_WORK REQUIRED:_ Reproduce the records below word for word, leaving nothing out and changing nothing.

_RECORDS FOR THE EXERCISE:_
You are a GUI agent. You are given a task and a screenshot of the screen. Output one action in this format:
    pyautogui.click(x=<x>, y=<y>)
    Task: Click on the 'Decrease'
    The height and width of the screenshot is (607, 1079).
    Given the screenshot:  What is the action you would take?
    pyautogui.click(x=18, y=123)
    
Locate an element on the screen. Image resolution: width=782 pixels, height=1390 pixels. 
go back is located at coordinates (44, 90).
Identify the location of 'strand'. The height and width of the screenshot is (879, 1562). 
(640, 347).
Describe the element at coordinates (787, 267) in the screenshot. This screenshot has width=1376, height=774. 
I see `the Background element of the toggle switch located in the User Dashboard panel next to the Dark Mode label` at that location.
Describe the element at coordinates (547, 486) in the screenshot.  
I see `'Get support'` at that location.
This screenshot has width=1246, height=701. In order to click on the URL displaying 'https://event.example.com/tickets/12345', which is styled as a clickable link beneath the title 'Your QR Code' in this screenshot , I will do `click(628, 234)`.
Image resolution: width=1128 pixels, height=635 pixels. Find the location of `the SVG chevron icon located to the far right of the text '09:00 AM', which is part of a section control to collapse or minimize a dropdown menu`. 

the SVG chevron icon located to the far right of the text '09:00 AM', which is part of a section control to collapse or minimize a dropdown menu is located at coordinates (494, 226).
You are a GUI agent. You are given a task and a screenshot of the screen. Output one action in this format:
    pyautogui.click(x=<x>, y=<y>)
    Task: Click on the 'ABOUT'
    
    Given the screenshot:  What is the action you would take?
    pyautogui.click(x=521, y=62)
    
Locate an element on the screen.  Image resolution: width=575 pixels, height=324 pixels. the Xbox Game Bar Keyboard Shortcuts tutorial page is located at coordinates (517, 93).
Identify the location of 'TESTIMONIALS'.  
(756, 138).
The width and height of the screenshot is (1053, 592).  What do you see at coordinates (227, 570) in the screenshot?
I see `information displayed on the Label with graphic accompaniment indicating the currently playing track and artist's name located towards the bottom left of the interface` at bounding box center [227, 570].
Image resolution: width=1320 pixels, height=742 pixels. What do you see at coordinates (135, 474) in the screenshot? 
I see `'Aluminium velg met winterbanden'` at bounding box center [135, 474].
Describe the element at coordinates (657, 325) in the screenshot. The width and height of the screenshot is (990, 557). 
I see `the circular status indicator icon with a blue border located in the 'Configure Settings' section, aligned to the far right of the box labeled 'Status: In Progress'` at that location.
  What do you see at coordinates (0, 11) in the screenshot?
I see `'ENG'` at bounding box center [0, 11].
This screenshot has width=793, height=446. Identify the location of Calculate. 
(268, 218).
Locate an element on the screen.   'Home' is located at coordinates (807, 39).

_FINISHED ANSWER:_
You are a GUI agent. You are given a task and a screenshot of the screen. Output one action in this format:
    pyautogui.click(x=<x>, y=<y>)
    Task: Click on the 'Decrease'
    The height and width of the screenshot is (607, 1079).
    Given the screenshot:  What is the action you would take?
    pyautogui.click(x=18, y=123)
    
Locate an element on the screen. Image resolution: width=782 pixels, height=1390 pixels. 
go back is located at coordinates (44, 90).
Identify the location of 'strand'. The height and width of the screenshot is (879, 1562). 
(640, 347).
Describe the element at coordinates (787, 267) in the screenshot. This screenshot has width=1376, height=774. 
I see `the Background element of the toggle switch located in the User Dashboard panel next to the Dark Mode label` at that location.
Describe the element at coordinates (547, 486) in the screenshot.  
I see `'Get support'` at that location.
This screenshot has width=1246, height=701. In order to click on the URL displaying 'https://event.example.com/tickets/12345', which is styled as a clickable link beneath the title 'Your QR Code' in this screenshot , I will do `click(628, 234)`.
Image resolution: width=1128 pixels, height=635 pixels. Find the location of `the SVG chevron icon located to the far right of the text '09:00 AM', which is part of a section control to collapse or minimize a dropdown menu`. 

the SVG chevron icon located to the far right of the text '09:00 AM', which is part of a section control to collapse or minimize a dropdown menu is located at coordinates (494, 226).
You are a GUI agent. You are given a task and a screenshot of the screen. Output one action in this format:
    pyautogui.click(x=<x>, y=<y>)
    Task: Click on the 'ABOUT'
    
    Given the screenshot:  What is the action you would take?
    pyautogui.click(x=521, y=62)
    
Locate an element on the screen.  Image resolution: width=575 pixels, height=324 pixels. the Xbox Game Bar Keyboard Shortcuts tutorial page is located at coordinates (517, 93).
Identify the location of 'TESTIMONIALS'.  
(756, 138).
The width and height of the screenshot is (1053, 592).  What do you see at coordinates (227, 570) in the screenshot?
I see `information displayed on the Label with graphic accompaniment indicating the currently playing track and artist's name located towards the bottom left of the interface` at bounding box center [227, 570].
Image resolution: width=1320 pixels, height=742 pixels. What do you see at coordinates (135, 474) in the screenshot? 
I see `'Aluminium velg met winterbanden'` at bounding box center [135, 474].
Describe the element at coordinates (657, 325) in the screenshot. The width and height of the screenshot is (990, 557). 
I see `the circular status indicator icon with a blue border located in the 'Configure Settings' section, aligned to the far right of the box labeled 'Status: In Progress'` at that location.
  What do you see at coordinates (0, 11) in the screenshot?
I see `'ENG'` at bounding box center [0, 11].
This screenshot has width=793, height=446. Identify the location of Calculate. 
(268, 218).
Locate an element on the screen.   'Home' is located at coordinates (807, 39).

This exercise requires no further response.